**** TEXTO APRESENTADO
Correio do Minho

Braga, sábado

A escola ponto de encontro

Investir em obrigações: o que devo saber?

Voz às Escolas

2016-04-21 às 06h00

José Augusto

O alargamento da escolaridade obrigatória para os 18 anos e as dificuldades de acesso precoce ao mercado de trabalho fizeram permanecer nas escolas um grupo particular de jovens adolescentes. Embora muito pouco, ou nada, motivados pelo trabalho escolar, são jovens que procuram diariamente as escolas como ponto de encontro com os amigos. No dia-a-dia desses jovens, a escola configura-se como sítio normal para estar durante o período diurno, pela simples circunstância de ser o local onde estão todos os jovens da sua idade. O que os move não é a procura do conhecimento, da cultura, da educação escolar, mas apenas a procura de companhia ou das companhias que valorizam. É pouco, mas é a realidade. Reconhecer a realidade pode ser o primeiro passo para lutar pela sua transformação num sentido mais positivo.
A melhor estratégia para operar essa transformação será conseguir uma influência positiva por parte dos pares. Perante níveis de desmotivação muito elevados, o chamamento dos pares pode ser um instrumento poderoso e, em muitos casos, o único capaz de produzir algum efeito. Nas idades em causa, a regulação dos comportamentos pelos colegas pode ser muito mais eficaz do que a que for tentada pelos pais ou pelos professores. Claro que importa que ela seja assertivamente orientada num sentido positivo. No sentido da valorização do trabalho escolar, da aprendizagem e da gratificação pessoal que vem da ampliação do conhecimento e do sucesso escolar individual.
********
**** ENTRADAS EXTRAÍDAS
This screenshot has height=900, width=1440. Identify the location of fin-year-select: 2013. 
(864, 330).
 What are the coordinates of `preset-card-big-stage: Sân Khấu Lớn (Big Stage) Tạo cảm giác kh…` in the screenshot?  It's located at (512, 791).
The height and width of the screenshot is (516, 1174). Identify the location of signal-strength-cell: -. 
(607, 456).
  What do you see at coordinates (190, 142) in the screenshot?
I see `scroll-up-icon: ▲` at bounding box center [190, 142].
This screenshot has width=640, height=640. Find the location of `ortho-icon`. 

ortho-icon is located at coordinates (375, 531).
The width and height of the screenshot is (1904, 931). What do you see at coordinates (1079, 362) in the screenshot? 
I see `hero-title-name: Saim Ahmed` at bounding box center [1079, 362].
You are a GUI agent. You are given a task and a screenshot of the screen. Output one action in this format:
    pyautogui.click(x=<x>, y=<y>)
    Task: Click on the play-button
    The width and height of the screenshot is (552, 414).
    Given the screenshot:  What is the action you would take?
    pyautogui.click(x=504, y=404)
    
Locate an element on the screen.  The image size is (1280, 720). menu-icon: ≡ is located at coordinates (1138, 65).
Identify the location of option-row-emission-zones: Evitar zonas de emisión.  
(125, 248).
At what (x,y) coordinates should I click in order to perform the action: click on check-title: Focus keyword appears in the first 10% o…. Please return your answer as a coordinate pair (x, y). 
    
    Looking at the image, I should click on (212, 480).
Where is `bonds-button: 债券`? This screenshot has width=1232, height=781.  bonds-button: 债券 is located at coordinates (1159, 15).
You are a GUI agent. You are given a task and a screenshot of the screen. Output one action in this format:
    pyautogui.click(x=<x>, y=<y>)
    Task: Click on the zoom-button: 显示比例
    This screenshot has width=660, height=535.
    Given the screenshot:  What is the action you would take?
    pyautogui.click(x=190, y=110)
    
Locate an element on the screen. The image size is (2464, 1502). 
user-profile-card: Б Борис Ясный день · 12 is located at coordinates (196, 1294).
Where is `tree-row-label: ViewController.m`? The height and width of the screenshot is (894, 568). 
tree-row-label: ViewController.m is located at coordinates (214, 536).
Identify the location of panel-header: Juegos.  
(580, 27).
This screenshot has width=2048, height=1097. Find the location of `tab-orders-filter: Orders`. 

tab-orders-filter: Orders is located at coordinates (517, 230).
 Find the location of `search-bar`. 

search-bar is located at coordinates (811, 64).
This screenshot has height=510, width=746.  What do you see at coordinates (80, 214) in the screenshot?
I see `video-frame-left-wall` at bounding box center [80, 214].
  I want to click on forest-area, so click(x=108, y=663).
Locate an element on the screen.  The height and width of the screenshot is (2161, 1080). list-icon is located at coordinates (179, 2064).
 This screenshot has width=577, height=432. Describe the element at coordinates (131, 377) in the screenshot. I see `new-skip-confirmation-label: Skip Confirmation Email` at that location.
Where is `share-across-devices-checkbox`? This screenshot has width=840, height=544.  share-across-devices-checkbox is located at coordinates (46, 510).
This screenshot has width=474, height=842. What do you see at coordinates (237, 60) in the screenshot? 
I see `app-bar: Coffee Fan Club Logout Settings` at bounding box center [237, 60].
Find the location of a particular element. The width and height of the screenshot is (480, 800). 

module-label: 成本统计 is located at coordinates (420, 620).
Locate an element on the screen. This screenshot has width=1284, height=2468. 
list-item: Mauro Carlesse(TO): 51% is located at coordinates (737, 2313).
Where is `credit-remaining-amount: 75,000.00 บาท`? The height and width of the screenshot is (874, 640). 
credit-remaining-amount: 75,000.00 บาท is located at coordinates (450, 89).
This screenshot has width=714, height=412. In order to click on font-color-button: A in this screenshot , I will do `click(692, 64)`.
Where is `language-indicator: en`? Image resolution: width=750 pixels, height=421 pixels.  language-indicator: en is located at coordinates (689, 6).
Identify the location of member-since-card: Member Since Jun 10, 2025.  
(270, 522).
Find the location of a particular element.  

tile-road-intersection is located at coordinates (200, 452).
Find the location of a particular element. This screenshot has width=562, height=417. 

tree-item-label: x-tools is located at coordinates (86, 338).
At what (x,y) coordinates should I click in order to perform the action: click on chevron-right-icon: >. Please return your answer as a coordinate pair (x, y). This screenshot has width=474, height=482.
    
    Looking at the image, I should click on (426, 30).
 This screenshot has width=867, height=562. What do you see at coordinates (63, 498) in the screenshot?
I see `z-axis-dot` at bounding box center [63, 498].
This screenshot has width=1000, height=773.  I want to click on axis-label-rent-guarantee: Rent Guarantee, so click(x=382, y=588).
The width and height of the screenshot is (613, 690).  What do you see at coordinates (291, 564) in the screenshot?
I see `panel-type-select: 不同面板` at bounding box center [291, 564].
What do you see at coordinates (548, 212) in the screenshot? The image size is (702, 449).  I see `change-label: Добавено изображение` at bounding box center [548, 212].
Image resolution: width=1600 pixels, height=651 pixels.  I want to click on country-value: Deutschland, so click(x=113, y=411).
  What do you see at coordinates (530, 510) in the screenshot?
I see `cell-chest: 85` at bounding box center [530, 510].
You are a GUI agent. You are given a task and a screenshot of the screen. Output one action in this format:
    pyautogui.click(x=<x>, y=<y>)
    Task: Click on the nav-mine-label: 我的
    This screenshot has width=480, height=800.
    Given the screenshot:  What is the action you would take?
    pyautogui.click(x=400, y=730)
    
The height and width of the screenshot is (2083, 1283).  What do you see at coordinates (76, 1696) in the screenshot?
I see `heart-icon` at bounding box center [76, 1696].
********
> [TAREFA] Repita sem alterações o texto sobre a escola como ponto de encontro, desde "José Augusto" até "sentido mais positivo.".

> [RESULTADO DA TAREFA]
José Augusto

O alargamento da escolaridade obrigatória para os 18 anos e as dificuldades de acesso precoce ao mercado de trabalho fizeram permanecer nas escolas um grupo particular de jovens adolescentes. Embora muito pouco, ou nada, motivados pelo trabalho escolar, são jovens que procuram diariamente as escolas como ponto de encontro com os amigos. No dia-a-dia desses jovens, a escola configura-se como sítio normal para estar durante o período diurno, pela simples circunstância de ser o local onde estão todos os jovens da sua idade. O que os move não é a procura do conhecimento, da cultura, da educação escolar, mas apenas a procura de companhia ou das companhias que valorizam. É pouco, mas é a realidade. Reconhecer a realidade pode ser o primeiro passo para lutar pela sua transformação num sentido mais positivo.